■ Texto de origem
+---+

Respostas Comentadas
- Não. Nos termos do artigo 513.º do Código Civil, a solidariedade só existe quando resulte da lei ou da vontade das partes. Na falta de estipulação, a obrigação é conjunta/parciária. Carlos só poderá exigir a António a sua quota-parte, em regra 500 €.
- Em princípio, mora. Há atraso no cumprimento, mas a prestação ainda é possível e ainda pode interessar ao credor. A mora está ligada ao artigo 804.º do Código Civil.
- Não necessariamente. O contrato-promessa gera, em regra, direitos de crédito, não transmissão imediata da propriedade. A aquisição do direito real exige o ato jurídico adequado e, em imóveis, relevância registral.
- Pode haver compensação até 500 €, desde que estejam preenchidos os requisitos legais. A dívida de Gustavo poderá reduzir-se para 1.500 €.
- Em regra, não. Na cessão de créditos, prevista no artigo 577.º do Código Civil, não é necessário o consentimento do devedor, salvo proibição legal, convencional ou resultante da natureza da prestação.
- Sim. Na assunção de dívida, prevista no artigo 595.º, o credor tem de aceitar a substituição se o antigo devedor pretende ficar liberado. Isto protege o credor contra a troca por devedor menos solvente.
- Enriquecimento sem causa, nos termos do artigo 473.º do Código Civil. Quem recebe sem causa justificativa pode ficar obrigado a restituir.
- Obrigação de meios. O profissional deve atuar com diligência, zelo e competência, mas não garante necessariamente o resultado.
- Obrigação de resultado. O empreiteiro obriga-se a entregar uma obra concluída, não apenas a tentar construí-la.
- Interpelação admonitória, associada ao artigo 808.º do Código Civil. Pode transformar a mora em incumprimento definitivo se o devedor não cumprir no prazo adicional fixado.

+---+

■ Entradas de dados recolhidas
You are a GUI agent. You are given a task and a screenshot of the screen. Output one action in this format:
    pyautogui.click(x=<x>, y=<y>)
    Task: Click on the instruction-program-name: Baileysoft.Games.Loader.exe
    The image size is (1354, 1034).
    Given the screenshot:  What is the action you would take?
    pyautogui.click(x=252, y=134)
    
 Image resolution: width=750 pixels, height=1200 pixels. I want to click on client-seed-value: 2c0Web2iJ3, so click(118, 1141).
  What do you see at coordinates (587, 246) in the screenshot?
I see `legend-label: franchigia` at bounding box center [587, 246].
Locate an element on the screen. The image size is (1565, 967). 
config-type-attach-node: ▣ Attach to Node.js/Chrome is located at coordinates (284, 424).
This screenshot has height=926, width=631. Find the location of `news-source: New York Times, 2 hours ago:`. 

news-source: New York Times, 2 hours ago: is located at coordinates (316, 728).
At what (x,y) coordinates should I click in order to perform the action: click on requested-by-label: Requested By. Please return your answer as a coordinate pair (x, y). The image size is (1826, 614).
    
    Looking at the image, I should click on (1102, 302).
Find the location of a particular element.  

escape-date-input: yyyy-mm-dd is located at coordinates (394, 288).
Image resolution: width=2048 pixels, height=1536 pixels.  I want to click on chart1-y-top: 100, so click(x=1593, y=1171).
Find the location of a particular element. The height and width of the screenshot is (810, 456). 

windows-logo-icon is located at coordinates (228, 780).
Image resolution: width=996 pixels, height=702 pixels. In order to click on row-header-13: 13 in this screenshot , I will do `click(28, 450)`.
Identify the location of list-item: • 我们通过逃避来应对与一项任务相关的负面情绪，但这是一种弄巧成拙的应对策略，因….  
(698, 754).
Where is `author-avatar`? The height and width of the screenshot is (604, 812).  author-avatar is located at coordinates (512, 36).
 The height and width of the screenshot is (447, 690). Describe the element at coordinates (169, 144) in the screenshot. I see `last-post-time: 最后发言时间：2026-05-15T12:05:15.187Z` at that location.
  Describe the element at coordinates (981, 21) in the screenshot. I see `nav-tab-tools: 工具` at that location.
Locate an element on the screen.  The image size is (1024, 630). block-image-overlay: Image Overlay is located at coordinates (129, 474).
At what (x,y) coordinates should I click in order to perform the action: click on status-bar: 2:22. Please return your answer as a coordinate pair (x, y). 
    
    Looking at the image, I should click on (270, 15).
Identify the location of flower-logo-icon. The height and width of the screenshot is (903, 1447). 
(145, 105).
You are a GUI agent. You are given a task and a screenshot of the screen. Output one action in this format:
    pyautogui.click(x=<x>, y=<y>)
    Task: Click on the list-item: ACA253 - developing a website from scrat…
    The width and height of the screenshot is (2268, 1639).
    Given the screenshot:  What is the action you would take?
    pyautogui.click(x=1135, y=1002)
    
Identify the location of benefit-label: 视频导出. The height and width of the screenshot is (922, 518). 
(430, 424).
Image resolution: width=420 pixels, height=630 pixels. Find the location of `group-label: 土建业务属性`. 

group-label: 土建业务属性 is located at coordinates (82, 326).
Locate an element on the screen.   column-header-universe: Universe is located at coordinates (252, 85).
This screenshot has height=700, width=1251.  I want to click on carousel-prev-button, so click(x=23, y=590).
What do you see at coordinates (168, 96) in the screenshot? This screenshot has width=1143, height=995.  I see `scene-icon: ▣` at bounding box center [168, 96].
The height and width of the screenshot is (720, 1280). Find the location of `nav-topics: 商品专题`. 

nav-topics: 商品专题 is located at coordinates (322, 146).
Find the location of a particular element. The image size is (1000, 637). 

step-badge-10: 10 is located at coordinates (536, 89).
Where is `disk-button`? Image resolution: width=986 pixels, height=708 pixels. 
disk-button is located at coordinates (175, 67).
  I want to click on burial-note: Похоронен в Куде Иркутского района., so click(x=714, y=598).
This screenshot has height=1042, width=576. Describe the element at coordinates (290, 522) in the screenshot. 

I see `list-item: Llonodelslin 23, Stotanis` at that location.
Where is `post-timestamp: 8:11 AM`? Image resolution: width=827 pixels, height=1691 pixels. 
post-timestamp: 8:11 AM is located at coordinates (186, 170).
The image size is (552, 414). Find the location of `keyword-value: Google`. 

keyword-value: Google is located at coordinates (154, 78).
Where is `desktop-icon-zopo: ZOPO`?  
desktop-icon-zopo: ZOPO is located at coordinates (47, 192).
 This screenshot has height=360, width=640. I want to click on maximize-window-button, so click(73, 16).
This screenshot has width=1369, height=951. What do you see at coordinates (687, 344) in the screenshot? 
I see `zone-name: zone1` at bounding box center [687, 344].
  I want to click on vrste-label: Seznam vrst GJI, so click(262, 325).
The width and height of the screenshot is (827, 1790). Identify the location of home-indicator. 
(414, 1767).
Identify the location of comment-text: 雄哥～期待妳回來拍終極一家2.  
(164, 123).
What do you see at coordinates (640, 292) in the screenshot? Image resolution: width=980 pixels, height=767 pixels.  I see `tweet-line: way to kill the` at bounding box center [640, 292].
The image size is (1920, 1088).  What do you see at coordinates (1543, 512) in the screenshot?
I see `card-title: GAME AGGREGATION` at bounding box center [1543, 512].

+---+

■ Instruções
Com base nas respostas comentadas, responda:
1. Em que artigo do Código Civil está prevista a cessão de créditos?
2. A que figura está associado o artigo 808.º do Código Civil?
3. Para que valor poderá reduzir-se a dívida de Gustavo?

■ Resposta
1. No artigo 577.º do Código Civil.
2. À interpelação admonitória.
3. Para 1.500 €.